3 The Filtering-Based Auxiliary Model Recursive Generalized Least Squares Algorithm

From (5), we can see that the output \({\varvec{y}}(t)\) contains the colored noise \({\varvec{w}}(t)\), which leads to large parameter estimation errors.

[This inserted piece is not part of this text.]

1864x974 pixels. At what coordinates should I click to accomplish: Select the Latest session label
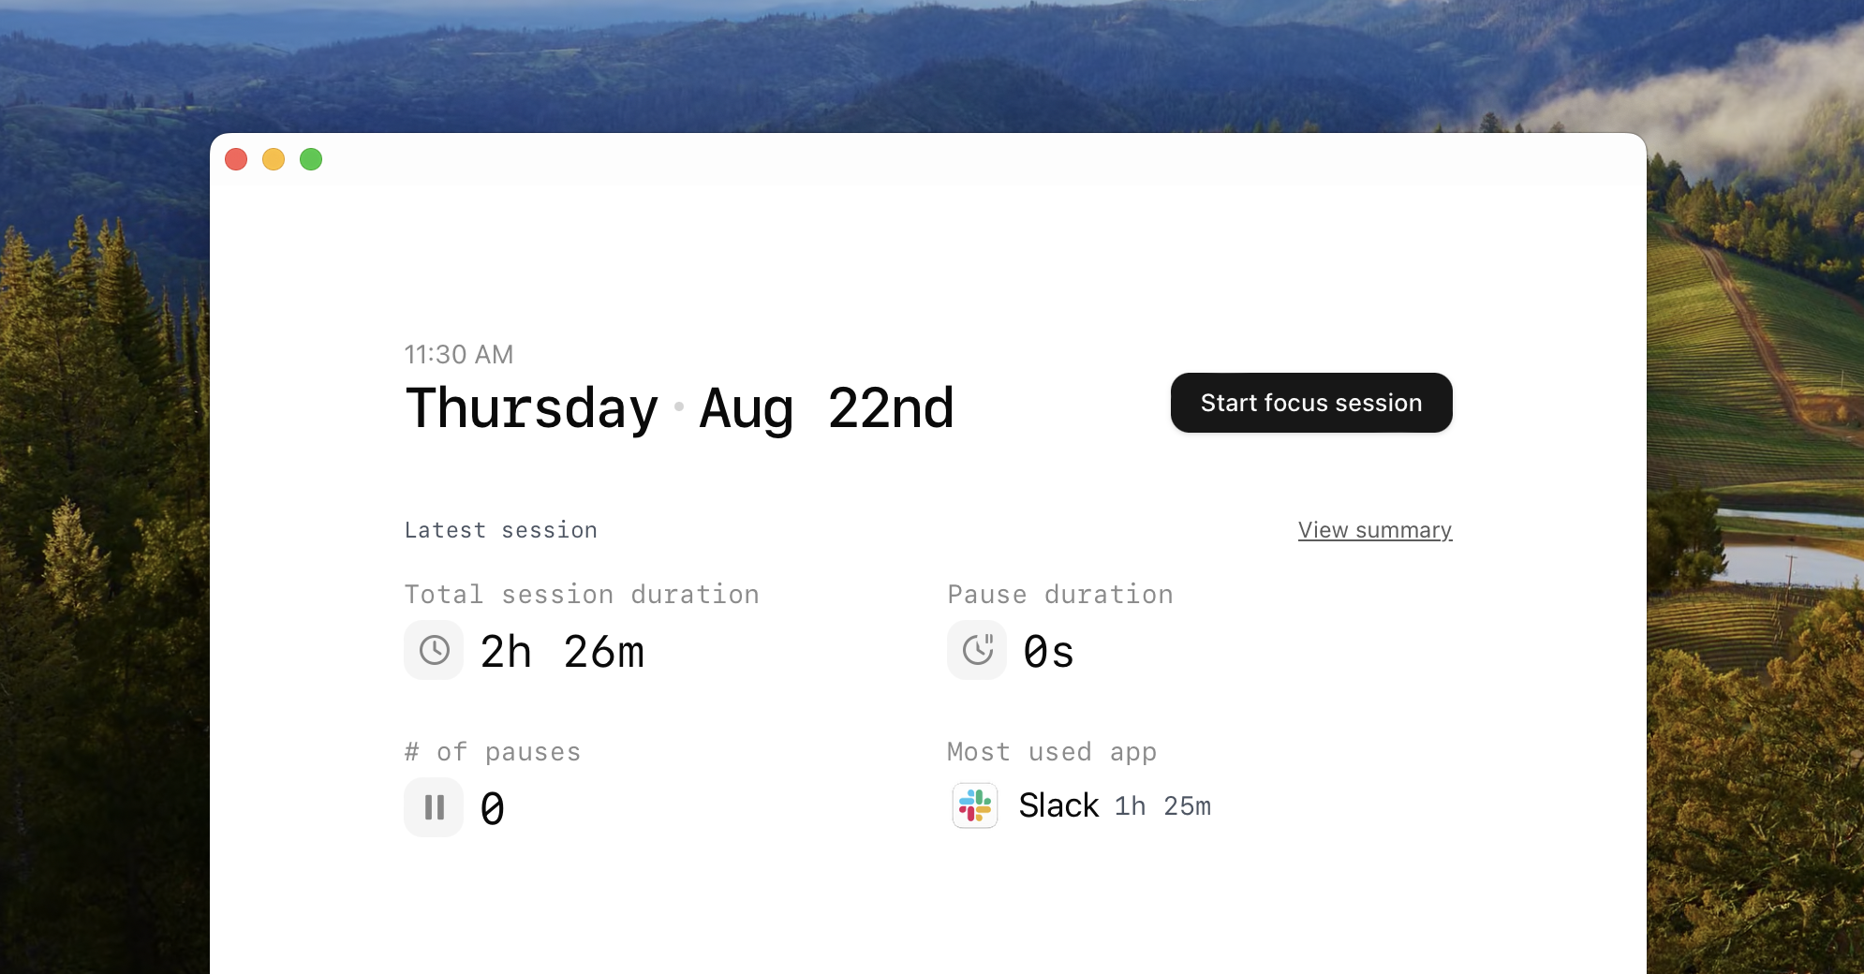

In this section, we use a filter \({\varvec{L}}(z)={\varvec{C}}(z)\) to filter the input and output data and derive an F-AM-RGLS algorithm for the M-OEAR system to improve the parameter estimation accuracy.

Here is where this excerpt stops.